Reading Time: 3 minutes

Want to know what holds projects back? Access to good, clean and reliable data.

Sure, it makes sense – we’ve got to get that new product or feature out, and like yesterday. But this isn’t endlessly sciencing away in the corner type of work I’m talking about. I’m talking about building rock-solid data pipelines that feed your data science team. We see 80-90% of our time often spent on cleaning/structuring data so we can use it for analysis, model building and display. Too often we spend weeks or months working with bad data.

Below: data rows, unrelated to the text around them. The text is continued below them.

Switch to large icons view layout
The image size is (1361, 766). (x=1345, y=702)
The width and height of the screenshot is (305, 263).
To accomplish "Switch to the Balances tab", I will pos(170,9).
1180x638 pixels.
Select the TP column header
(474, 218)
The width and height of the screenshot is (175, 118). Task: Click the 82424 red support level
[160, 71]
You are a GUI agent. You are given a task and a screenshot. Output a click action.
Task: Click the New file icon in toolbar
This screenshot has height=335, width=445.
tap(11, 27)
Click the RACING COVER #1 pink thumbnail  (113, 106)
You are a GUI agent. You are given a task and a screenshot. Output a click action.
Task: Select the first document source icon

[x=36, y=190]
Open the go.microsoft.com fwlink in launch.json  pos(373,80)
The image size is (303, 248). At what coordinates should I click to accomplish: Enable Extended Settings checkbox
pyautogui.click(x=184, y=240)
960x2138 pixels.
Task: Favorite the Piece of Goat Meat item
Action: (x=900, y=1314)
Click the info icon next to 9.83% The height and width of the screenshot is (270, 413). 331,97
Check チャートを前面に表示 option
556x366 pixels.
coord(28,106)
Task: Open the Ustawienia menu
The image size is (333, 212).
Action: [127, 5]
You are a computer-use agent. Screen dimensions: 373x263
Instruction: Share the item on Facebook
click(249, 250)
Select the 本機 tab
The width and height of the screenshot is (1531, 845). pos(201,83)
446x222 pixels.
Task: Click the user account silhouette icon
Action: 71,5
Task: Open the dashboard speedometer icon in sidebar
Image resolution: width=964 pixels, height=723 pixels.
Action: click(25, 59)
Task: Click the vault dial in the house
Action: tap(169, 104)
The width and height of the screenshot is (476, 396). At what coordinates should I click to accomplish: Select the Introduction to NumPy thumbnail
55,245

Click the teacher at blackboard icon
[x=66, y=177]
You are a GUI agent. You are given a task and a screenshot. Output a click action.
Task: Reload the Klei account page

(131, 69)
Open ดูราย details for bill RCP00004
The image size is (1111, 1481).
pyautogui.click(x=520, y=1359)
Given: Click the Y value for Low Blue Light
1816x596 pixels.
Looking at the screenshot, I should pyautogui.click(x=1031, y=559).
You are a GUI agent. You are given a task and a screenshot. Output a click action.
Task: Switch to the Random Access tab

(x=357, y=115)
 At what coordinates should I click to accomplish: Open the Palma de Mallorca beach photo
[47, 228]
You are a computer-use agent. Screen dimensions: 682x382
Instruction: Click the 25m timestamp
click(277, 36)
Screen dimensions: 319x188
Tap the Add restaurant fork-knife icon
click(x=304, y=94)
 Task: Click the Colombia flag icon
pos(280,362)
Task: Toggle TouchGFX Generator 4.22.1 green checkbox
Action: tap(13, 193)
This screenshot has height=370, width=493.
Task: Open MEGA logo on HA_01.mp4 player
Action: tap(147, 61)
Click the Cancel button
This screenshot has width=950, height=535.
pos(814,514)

And bad data delays projects that rely on predictive models. Here are a few reasons why:

  • Bad data leads to inaccurate models – before building models, data needs to be checked for outliers, distributions, collinearity and so much more. Without these checks, model performance suffers.
  • Bad data requires longer to process each time – imagine building a few different models using the same messy dataset that must be cleaned each time, for each new model. Sure, data scientists can write code to handle the cleaning, but this is not the place to do it, and asking data scientists to maintain this sort of work is suboptimal. It’s much better to use a data engineer, and put some process around the data warehousing efforts.
  • Bad data makes observing the data more cumbersome – think about your data dashboards. If you’re running a company, data dashboards report the health of sales, revenue, customer satisfaction and all sorts of other metrics and key performance indicators (KPI’s). When your data are a mess, reporting suffers and mistakes frequently show up in dashboards.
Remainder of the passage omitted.